8 November, 2021: The Applicants initiated the judicial review process by applying for and obtaining leave.
- The court was told that the re-interviews have taken place.
- The Applicants contend that having made his decisions on 24 December 2020, the Minister was functus officio, and had no power to ask or require the Applicants to attend a second set of interviews. The fact that he did so, they argue, indicates that he must have abandoned his original decisions, and the court should therefore quash those decisions.

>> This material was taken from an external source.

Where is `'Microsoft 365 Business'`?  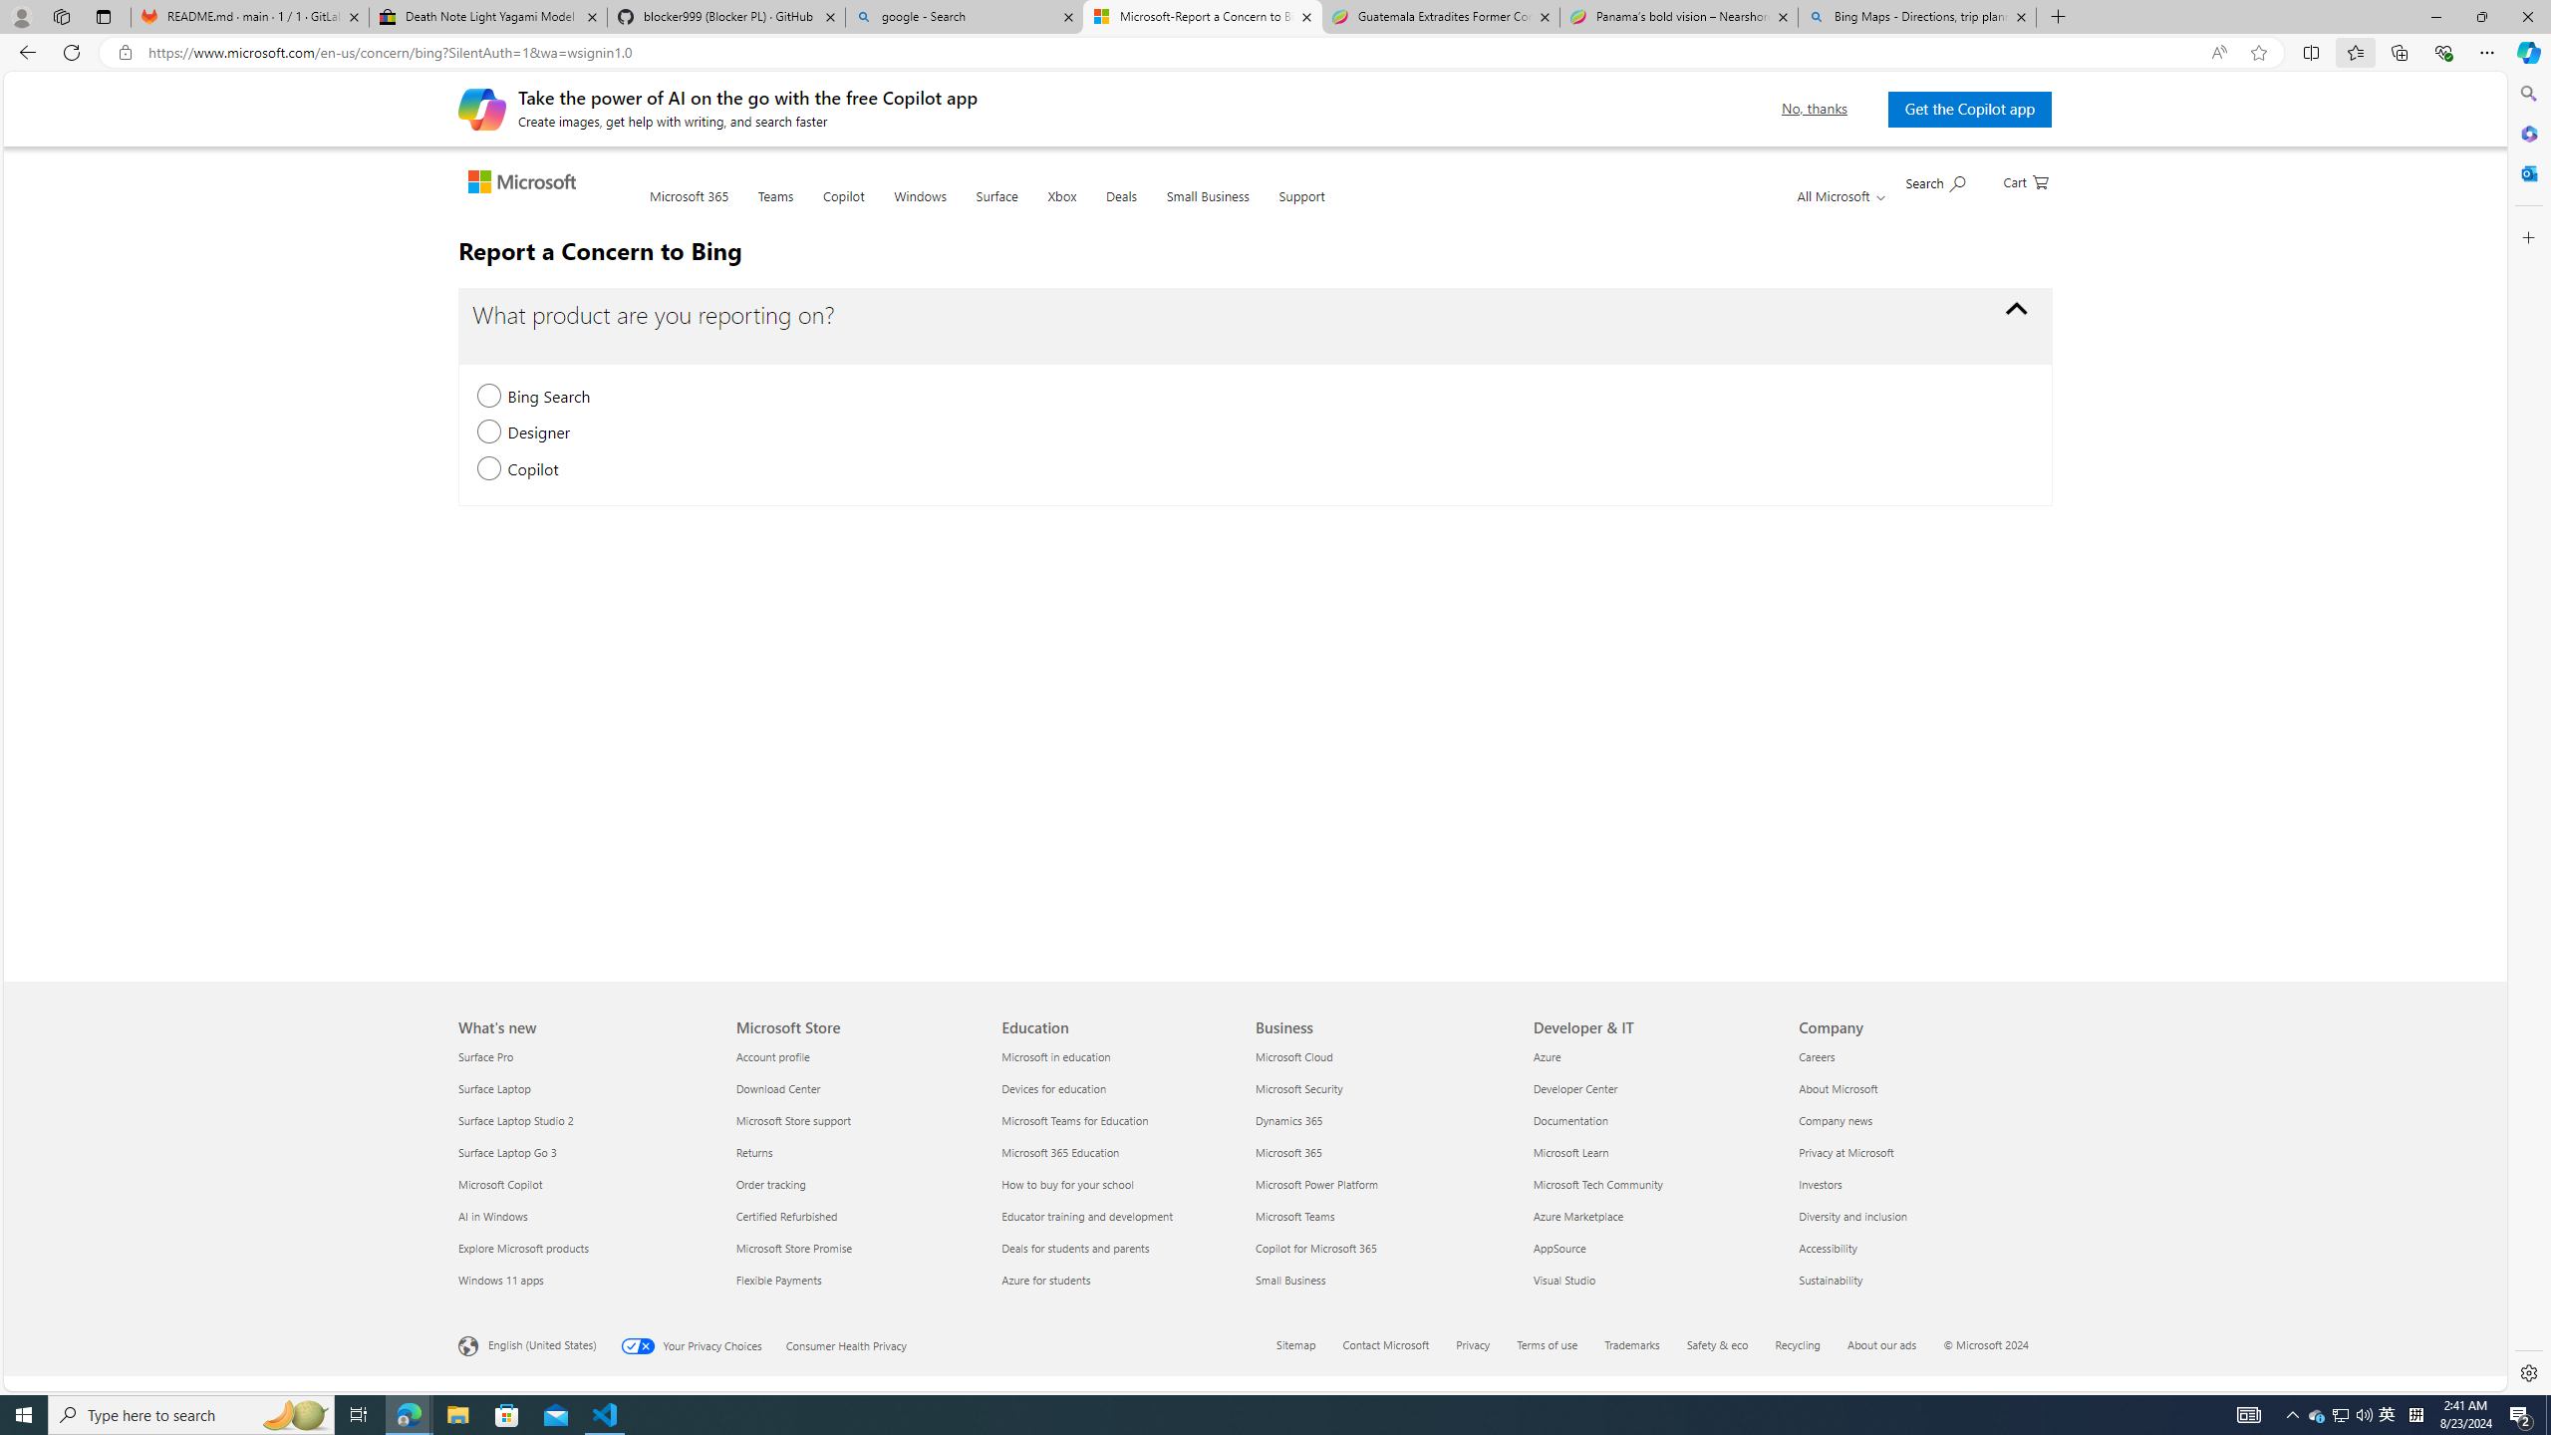 'Microsoft 365 Business' is located at coordinates (1287, 1150).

- In their submissions before the court, the Respondents accepted that the Minister is functus officio and that the applications are not pending before him. They say that His Excellency the Governor requested the re-interviews to assist him in making a decision on the pending appeals, and that in the absence of any statutory restrictions on procedure, he is entitled to determine the procedure he will follow in deciding appeals.
- In some respects, the evidence is not consistent with the Respondents’ position. The Minister’s letter dated 1 October 2021, is headed “Pending Asylum Applications in respect of Sri Lankan Nationals”. Furthermore, in the letter the applications are referred to as “pending asylum applications” and the Minister indicated that the “…Asylum Applications are being progressed”.

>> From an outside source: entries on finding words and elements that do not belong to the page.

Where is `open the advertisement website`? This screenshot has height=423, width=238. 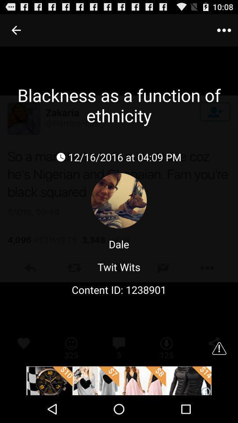 open the advertisement website is located at coordinates (119, 380).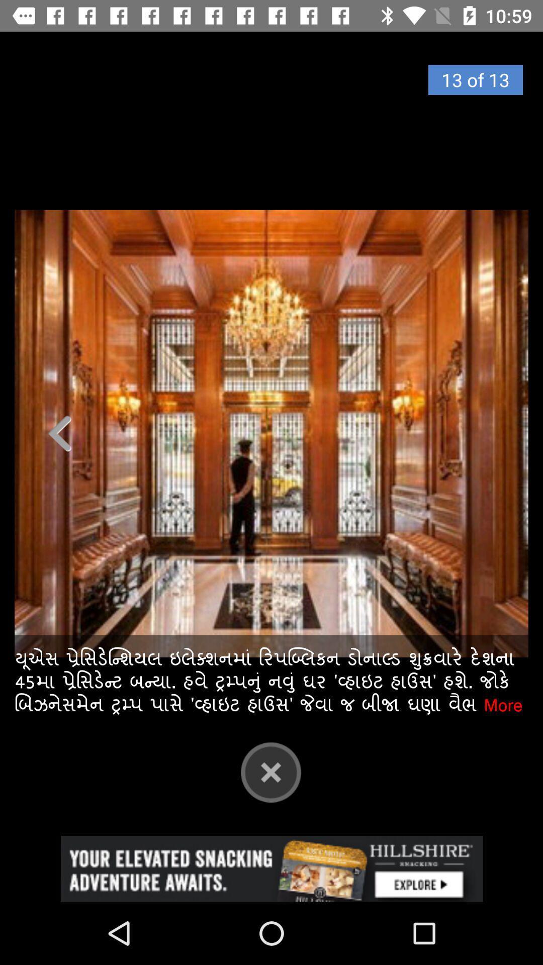 This screenshot has height=965, width=543. What do you see at coordinates (271, 868) in the screenshot?
I see `open advertisement` at bounding box center [271, 868].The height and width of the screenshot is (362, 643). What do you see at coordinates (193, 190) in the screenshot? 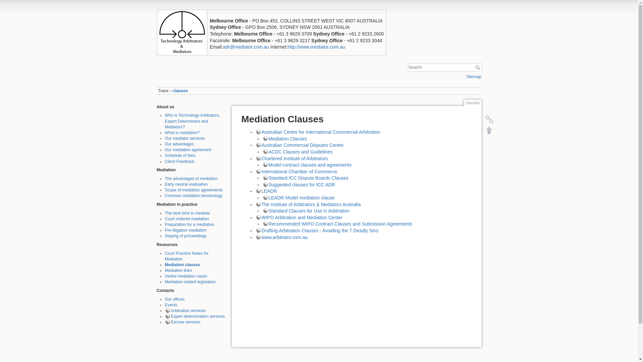
I see `'Scope of mediation agreements'` at bounding box center [193, 190].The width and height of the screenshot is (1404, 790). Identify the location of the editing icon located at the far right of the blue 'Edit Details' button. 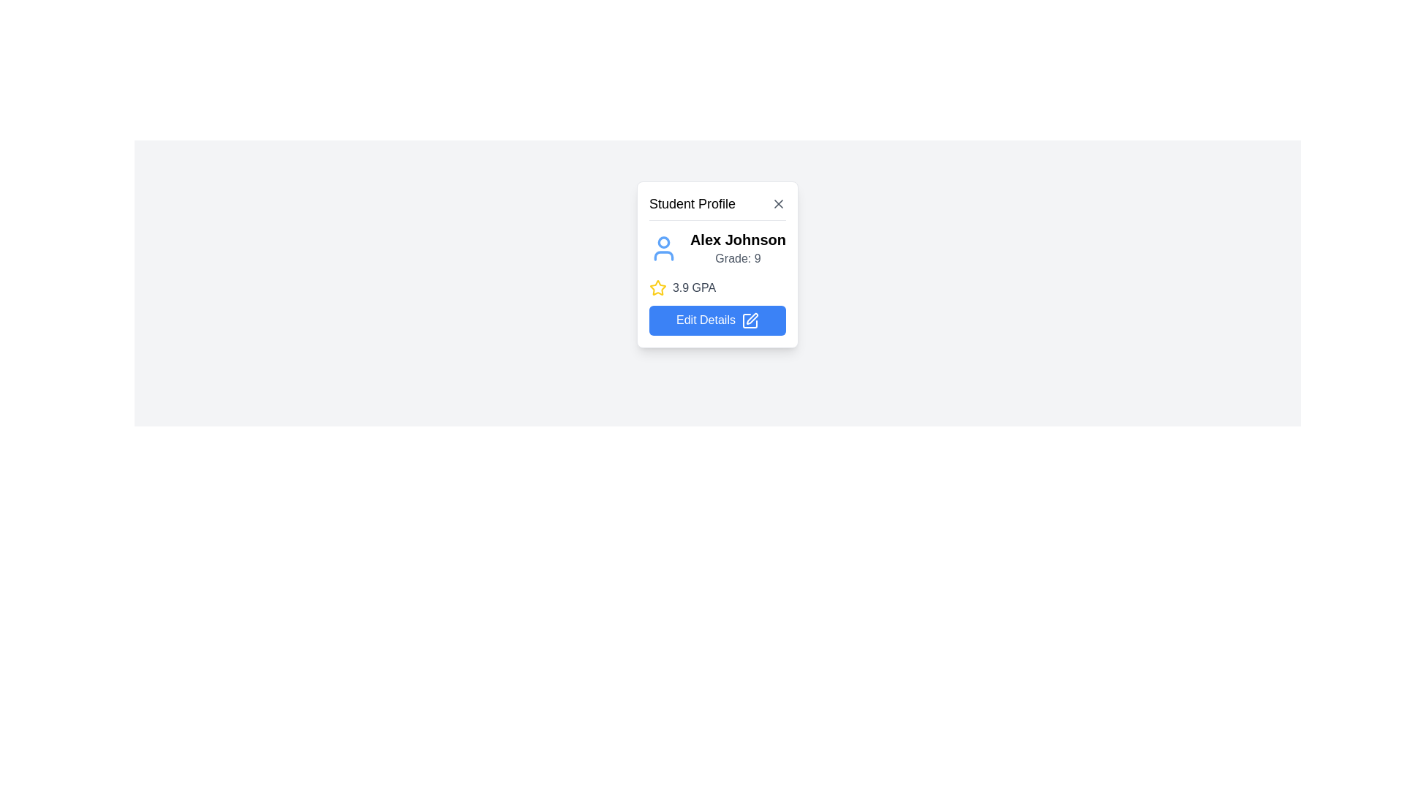
(751, 317).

- The Respondents’ written submissions also suggest that the Minister is treating the applications as still before him and that he will be making a new decision. For example, the Respondents submitted that “the Appellants would be issued with the decision of the Minister, with a comprehensive reason for the decision and matters considered in arriving at same…The Appellants will receive detailed reasons for the decision in order to rule out any suggestions of arbitrariness and to enable them to adequately lodge any appeal in accordance with section 86 of the Immigration Ordinance.” (My emphasis)
- They then continued: “The question which the Court must consider is whether the requirement to submit to a further interview for the purposes of obtaining a complete and adequate information in order to determine the pending application is unreasonable or unlawful”. (My emphasis).
- For the reasons that follow however, it is not necessary for me to resolve that factual dispute.
- Pursuant to the grant of leave, the Applicants filed a notice of motion for judicial review seeking inter alia, an order to quash the Minister’s refusal decisions. The motion does not set out any grounds. In response to a question from the court during oral submissions, the Applicants’ counsel said that the grounds were the irrationality and illegality of the Minister’s actions, referring specifically to steps taken to re-interview the Applicants.
- The Applicants may well be right to question the legality or rationality of those actions, but those actions are not the subject of the notice of motion. These proceedings seek an order to quash the Minister’s refusal decisions, and those decisions cannot be rendered irrational or illegal by his subsequent actions, even if those actions are themselves irrational or illegal.
- On any view of the matter, the Minister’s refusal decisions are the subject of pending appeals before the Governor. In those circumstances, any possibly viable judicial review challenge must relate to His Excellency’s decisions on those appeals or his failure to make a decision.
- As I observed at the start of this judgment, these matters have had a long and unfortunate history. There have been undue, unexplained delays and the State has taken questionable and sometimes inconsistent positions. However, the remedy cannot be to make an order that would also be questionable and contrary to principle.
- In the circumstances and for these reasons, I dismiss the notice of motion. In view of the orders made by this court and the Court of Appeal in related proceedings ([2021] TCASC11, and [2022] TCACA, respectively), I make no orders as to costs.